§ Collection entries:
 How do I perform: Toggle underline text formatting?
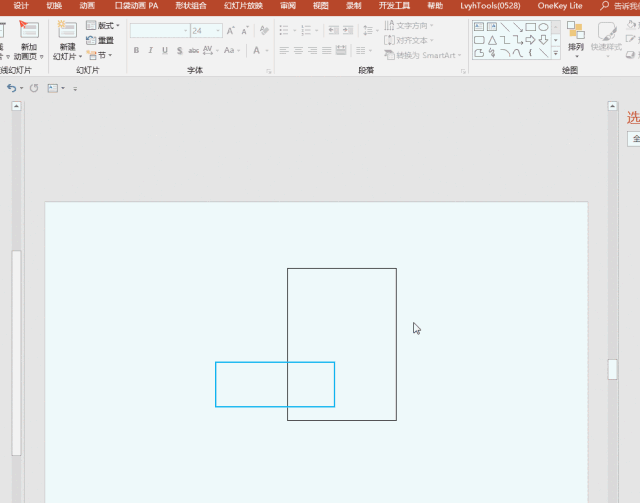[x=164, y=50]
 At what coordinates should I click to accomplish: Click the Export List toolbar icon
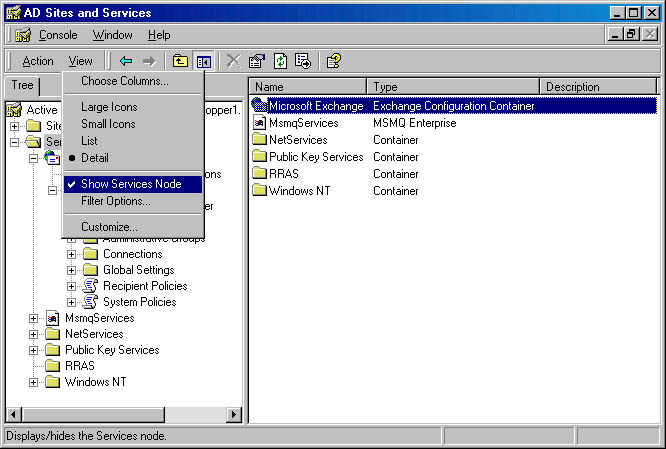tap(302, 61)
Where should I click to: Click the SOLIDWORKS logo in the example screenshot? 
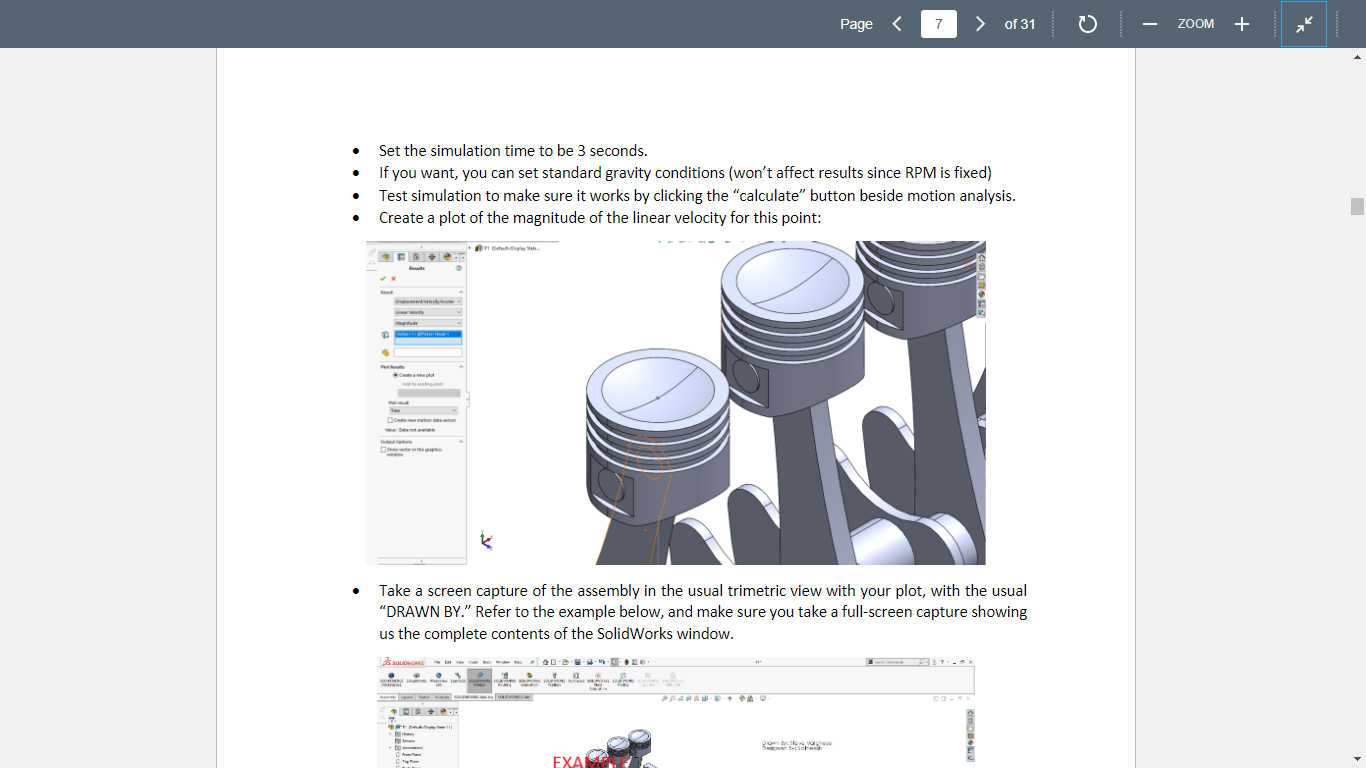[x=404, y=663]
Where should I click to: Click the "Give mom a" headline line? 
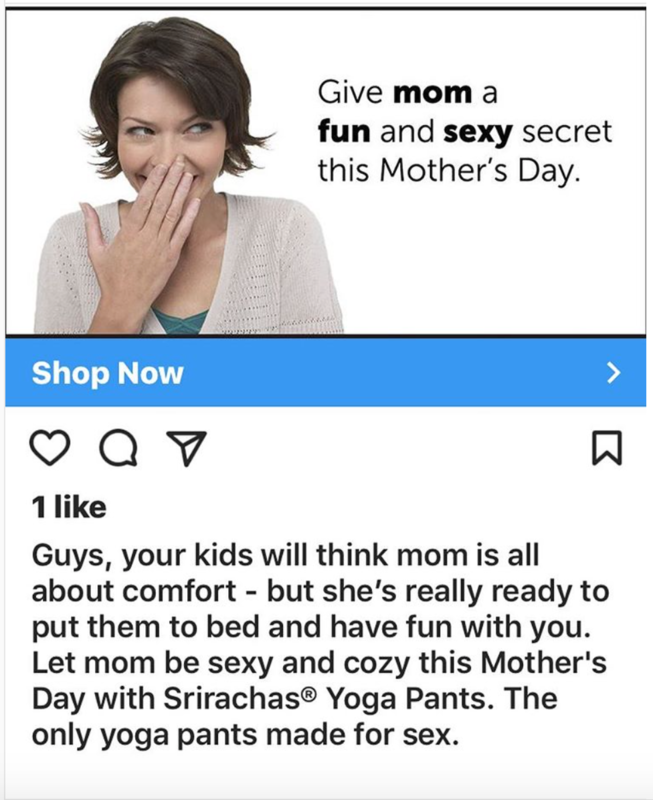[x=407, y=95]
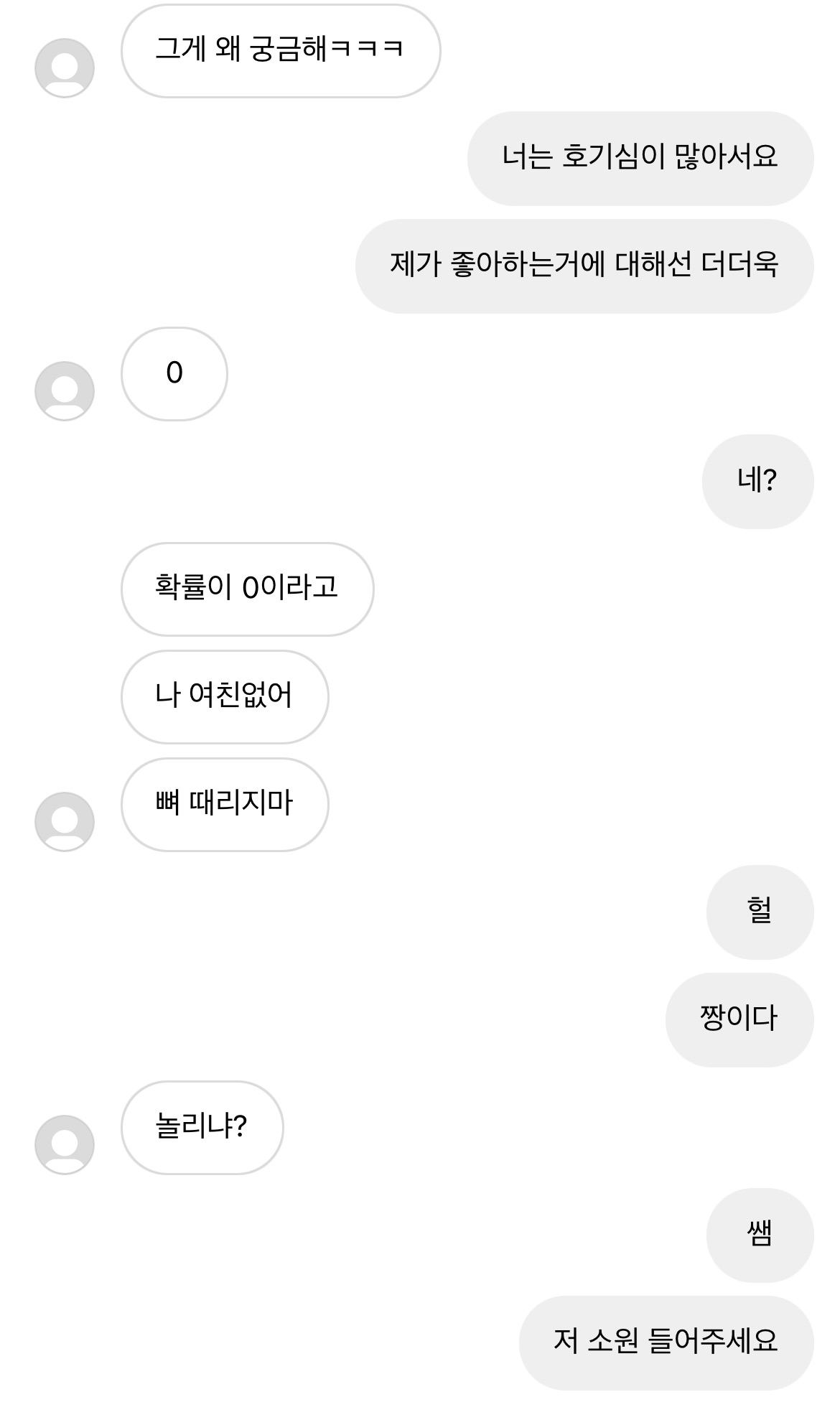The image size is (840, 1402).
Task: Tap the '제가 좋아하는거에 대해선 더더욱' message
Action: [x=584, y=266]
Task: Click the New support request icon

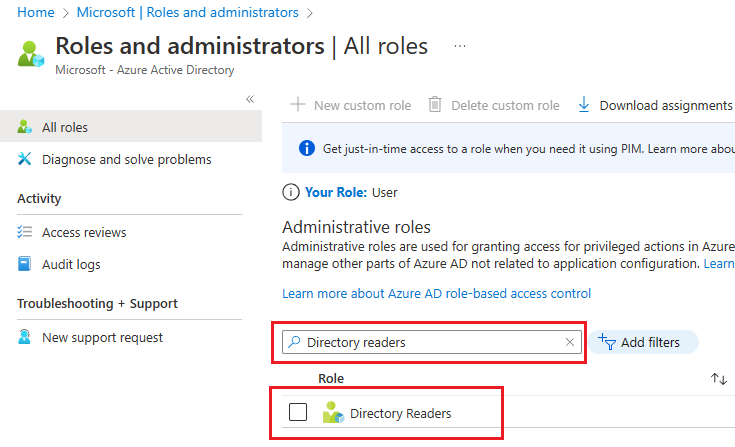Action: [x=25, y=337]

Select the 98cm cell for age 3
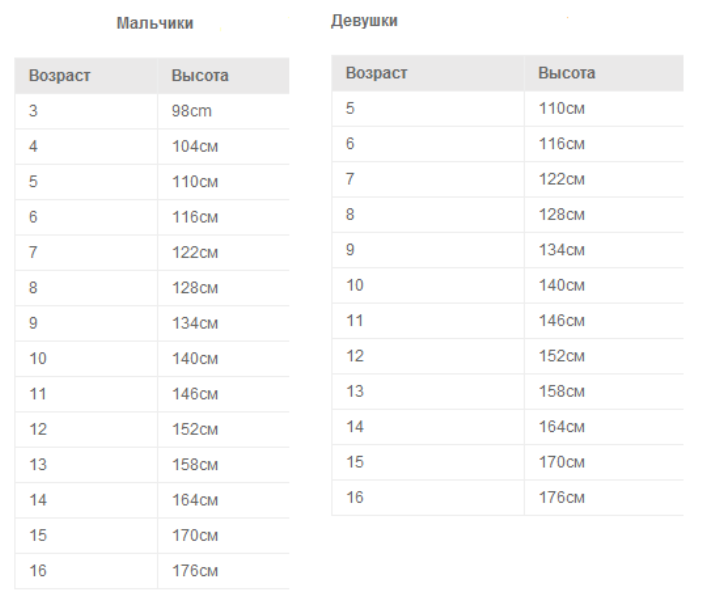coord(192,111)
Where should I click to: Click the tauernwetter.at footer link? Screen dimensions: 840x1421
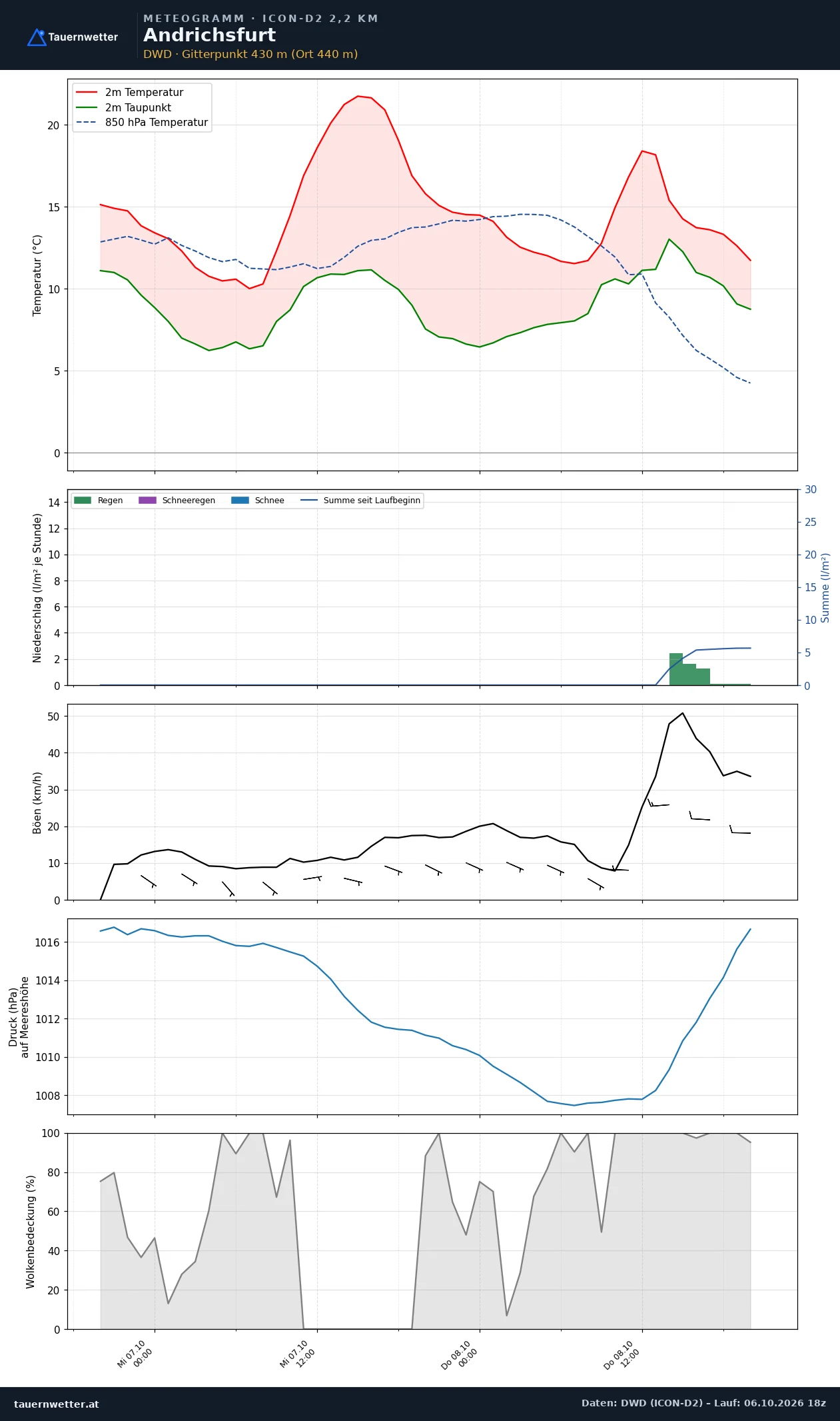coord(57,1404)
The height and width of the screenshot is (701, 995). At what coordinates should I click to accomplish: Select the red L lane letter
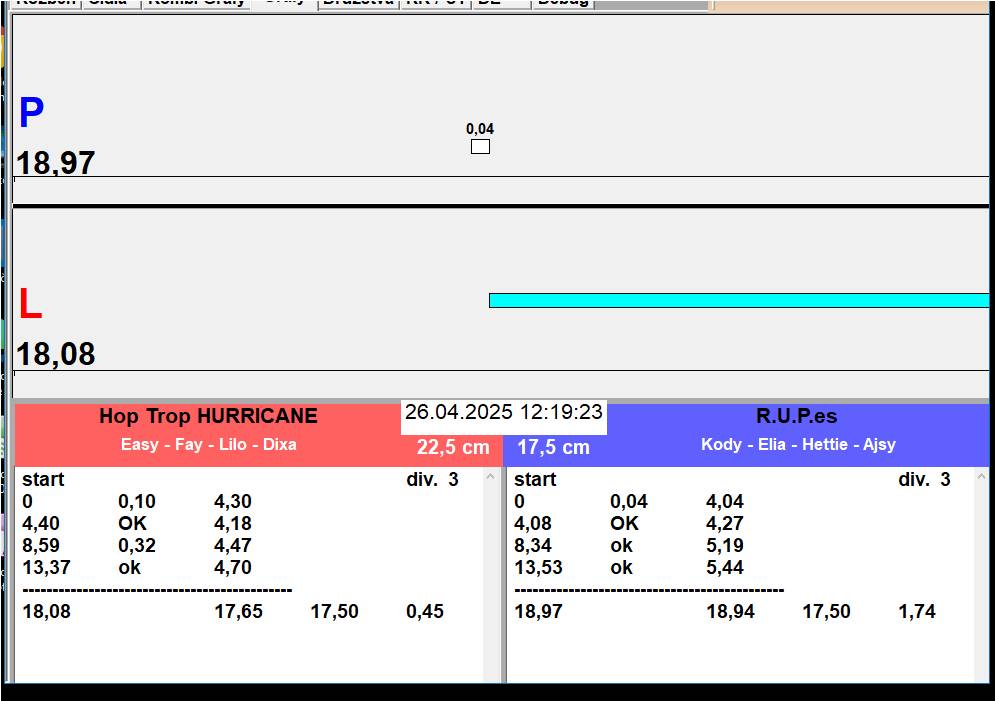click(x=30, y=303)
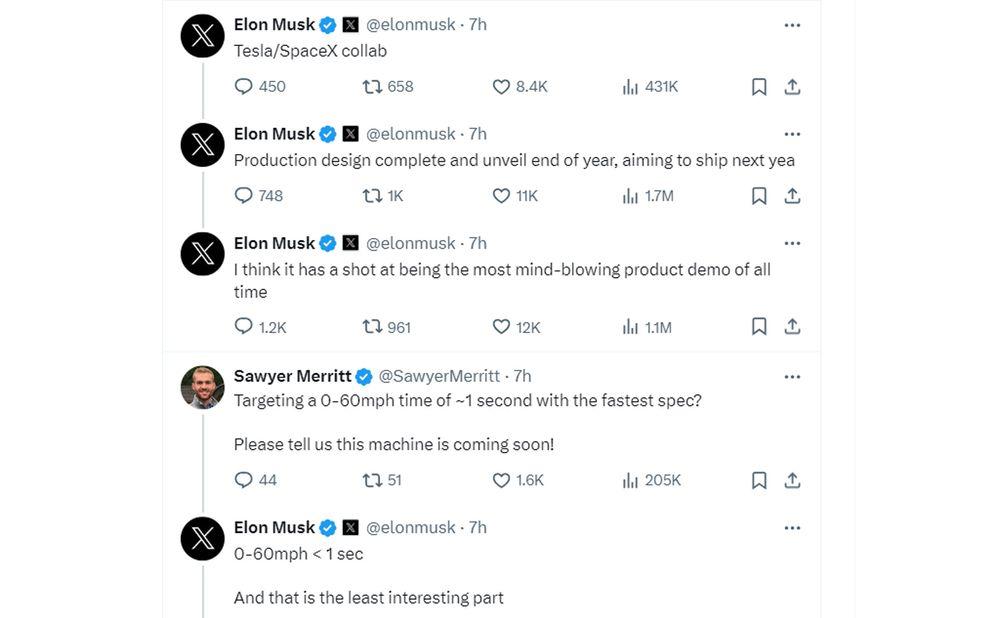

§ Exercise details:
Please copy, exactly as written, the lines from the one that contains "Where should I click to: Click the tauernwetter.at" through the end of the records, both ends included. Do not include the pictures.

§ Result:
Where should I click to: Click the tauernwetter.at footer link? Screen dimensions: 840x1421
coord(57,1404)
The height and width of the screenshot is (701, 995). At what coordinates should I click to accomplish: Select the red L lane letter
click(x=30, y=303)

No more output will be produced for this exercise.